17Nul besoin de poursuivre ce digest ni d’évoquer d’autres travaux – liant l’analyse du rituel à la vie psychique (Juillerat, 2001) ou à d’autres aspects de la vie sociale (Iteanu, 2004) –, pour qu’apparaisse le caractère uni-causal des recherches contemporaines et leurs divergences profondes : sur l’ordre immuable (ou non) des séquences, la place des êtres surnaturels, le rôle des émotions, le type de rites auxquels se limite leur théorie, etc. Tous reprennent en revanche une distinction entre actes techniques et rituels sur laquelle il y a lieu de s’attarder.

L’opposition entre rite et technique : une fausse évidence

18Développant une position déjà exposée par Leach ou Lévi-Strauss [3], nombre d’auteurs caractérisent le rituel par l’absence (ou l’opacité) d’un lien de causalité matérielle entre les opérations qui se succèdent (Boyer, 2001, p 230 ; Rappaport, 1979, p. 192), c’est-à-dire par un défaut de « motivation technique » ou de relation intuitive entre les moyens et les fins (Sperber, 1974 ; Whitehouse, 2002b, p. 95). Humphrey et Laidlaw (1994, p. 2) ont ainsi mis au centre de leur théorie de l’« archetypal action of ritual » la « rupture du lien, présent dans les activités quotidiennes, entre le sens intentionnel de l’agent [ce qu’il vise à faire] et l’identité de l’acte qu’il ou elle réalise ». Un pilote de ligne venu de la RAF réalise ainsi une « visite prévol » de son Jumbo Jet, alors même qu’il ne peut plus en secouer les ailes ou la dérive gigantesques. De plus, cette inspection dépasse ses compétences, car elle revient aux mécaniciens. Pour Humphrey et Laidlaw (1994, p. 158), il effectue ces actes inutiles par « stipulation » : dans l’armée, il devait agir ainsi ; dans le civil, son acte est devenu non-technique, ritualisé.
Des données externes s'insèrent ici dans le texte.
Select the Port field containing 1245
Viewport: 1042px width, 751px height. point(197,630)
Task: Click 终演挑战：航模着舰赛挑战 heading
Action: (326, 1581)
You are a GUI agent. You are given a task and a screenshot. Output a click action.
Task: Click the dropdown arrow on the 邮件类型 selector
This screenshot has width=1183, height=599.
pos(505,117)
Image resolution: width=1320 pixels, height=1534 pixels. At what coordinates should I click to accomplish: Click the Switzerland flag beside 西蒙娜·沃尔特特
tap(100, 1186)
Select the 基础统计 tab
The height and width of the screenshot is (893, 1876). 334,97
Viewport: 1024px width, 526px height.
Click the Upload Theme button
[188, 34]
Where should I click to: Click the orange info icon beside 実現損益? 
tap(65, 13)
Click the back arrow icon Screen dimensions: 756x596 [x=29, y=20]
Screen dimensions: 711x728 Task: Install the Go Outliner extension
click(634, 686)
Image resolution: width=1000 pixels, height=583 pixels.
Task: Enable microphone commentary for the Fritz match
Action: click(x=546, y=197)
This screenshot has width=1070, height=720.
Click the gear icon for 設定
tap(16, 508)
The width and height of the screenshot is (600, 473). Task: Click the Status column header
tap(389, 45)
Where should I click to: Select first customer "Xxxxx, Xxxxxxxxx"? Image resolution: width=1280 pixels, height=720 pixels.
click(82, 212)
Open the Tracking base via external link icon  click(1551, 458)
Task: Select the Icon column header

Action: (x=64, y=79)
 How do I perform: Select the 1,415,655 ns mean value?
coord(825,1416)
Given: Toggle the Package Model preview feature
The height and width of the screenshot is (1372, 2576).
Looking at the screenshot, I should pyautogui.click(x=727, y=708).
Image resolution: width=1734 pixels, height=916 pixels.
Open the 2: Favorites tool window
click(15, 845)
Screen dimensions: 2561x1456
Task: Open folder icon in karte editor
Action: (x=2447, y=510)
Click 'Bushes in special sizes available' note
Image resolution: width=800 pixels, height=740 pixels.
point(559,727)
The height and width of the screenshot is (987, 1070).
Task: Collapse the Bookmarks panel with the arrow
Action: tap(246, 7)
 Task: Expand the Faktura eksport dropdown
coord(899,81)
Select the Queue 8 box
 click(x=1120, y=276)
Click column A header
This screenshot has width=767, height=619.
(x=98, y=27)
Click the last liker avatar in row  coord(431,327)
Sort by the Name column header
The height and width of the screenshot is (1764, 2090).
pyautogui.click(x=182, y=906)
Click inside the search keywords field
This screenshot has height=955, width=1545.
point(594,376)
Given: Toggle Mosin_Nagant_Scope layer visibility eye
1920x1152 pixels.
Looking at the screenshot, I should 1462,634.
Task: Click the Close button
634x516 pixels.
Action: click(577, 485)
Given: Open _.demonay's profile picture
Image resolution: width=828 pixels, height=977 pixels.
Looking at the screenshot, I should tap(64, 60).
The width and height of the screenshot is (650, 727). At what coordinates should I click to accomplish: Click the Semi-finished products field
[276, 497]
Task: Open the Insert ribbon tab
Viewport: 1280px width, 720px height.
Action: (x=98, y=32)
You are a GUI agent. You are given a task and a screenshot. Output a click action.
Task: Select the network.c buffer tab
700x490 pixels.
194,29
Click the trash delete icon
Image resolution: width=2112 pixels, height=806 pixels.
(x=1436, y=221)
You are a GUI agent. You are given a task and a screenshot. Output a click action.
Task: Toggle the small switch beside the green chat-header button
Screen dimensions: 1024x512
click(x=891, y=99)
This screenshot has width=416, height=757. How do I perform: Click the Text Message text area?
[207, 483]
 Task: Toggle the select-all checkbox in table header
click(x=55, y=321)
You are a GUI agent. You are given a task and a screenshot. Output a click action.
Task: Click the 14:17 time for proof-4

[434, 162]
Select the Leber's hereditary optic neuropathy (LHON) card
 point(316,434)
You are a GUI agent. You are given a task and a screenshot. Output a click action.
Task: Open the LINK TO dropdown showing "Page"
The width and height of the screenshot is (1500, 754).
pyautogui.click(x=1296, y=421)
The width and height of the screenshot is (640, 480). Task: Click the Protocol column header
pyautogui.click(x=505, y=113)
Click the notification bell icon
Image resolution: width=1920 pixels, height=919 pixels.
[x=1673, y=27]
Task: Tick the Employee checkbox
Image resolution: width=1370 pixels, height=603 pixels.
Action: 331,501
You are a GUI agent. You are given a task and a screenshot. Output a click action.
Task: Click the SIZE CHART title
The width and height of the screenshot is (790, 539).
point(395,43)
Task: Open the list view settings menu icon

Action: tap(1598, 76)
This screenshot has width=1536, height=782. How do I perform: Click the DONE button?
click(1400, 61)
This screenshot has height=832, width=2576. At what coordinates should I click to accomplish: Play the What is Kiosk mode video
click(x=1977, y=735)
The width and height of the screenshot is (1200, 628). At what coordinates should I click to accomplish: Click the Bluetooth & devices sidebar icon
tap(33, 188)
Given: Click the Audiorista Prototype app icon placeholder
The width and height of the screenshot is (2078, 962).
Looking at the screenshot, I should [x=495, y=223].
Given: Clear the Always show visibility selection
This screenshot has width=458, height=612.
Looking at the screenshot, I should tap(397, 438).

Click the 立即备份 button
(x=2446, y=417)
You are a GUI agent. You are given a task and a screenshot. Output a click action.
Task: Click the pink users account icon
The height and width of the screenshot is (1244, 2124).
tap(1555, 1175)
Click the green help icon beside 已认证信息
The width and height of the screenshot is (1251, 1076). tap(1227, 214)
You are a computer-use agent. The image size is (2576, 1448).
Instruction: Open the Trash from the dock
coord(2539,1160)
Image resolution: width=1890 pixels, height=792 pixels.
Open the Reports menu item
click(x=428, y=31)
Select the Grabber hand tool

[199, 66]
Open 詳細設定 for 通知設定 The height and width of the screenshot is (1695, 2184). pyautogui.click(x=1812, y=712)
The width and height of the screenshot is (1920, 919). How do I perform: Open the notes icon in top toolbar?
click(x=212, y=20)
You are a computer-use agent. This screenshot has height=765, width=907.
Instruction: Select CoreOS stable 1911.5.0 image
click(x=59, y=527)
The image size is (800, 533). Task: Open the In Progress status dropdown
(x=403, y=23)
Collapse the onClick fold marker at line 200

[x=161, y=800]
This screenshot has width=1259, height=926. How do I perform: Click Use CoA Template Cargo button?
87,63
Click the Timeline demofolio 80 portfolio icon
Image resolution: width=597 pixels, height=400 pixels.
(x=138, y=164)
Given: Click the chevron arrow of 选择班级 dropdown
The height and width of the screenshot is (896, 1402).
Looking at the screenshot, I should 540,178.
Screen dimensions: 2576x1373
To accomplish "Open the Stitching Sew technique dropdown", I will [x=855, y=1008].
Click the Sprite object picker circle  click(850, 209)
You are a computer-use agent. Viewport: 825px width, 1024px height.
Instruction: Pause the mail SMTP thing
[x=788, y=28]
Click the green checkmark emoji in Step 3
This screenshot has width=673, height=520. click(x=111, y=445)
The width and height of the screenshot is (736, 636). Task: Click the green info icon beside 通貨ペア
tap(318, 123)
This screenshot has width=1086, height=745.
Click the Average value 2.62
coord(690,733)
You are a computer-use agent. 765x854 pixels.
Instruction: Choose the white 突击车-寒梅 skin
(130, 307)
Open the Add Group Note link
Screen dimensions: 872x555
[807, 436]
19Définir le rituel par rapport à la technique implique logiquement d’avoir une définition de la technique. Ceux qui reprennent celle de Humphrey et Laidlaw imaginent qu’il existe quelque chose comme des actes purement techniques, effectués uniquement pour, ou n’ayant que, des effets matériels, mais il suffit de prendre connaissance de cinquante ans de technologie culturelle, des travaux de sociologie de l’innovation et d’une décennie de « material culture studies » pour réaliser qu’il n’en est rien [4]. Nos actions techniques ont bien d’autres effets que de transformer des matières et elles ne manquent pas d’effets non-intentionnels. Dans la manière dont un Baruya de Nouvelle-Guinée réalise une barrière de jardin, il y a un engagement et une façon de fabriquer (du surdimensionné) qui vont au-delà de l’acte technique « construire une barrière ». En plantant des pieux et nouant des lianes, on produit de bonnes relations avec les beaux-frères ou les co-initiés présents, ainsi qu’une démonstration de la force collective des hommes sous les yeux des femmes. Dira-t-on que cette technique est ritualisée parce qu’il y est question de mariage, d’initiation ou de rapports hommes/femmes ? Comment alors distinguer cette ritualisation de la banale production de lien social via des actes techniques ?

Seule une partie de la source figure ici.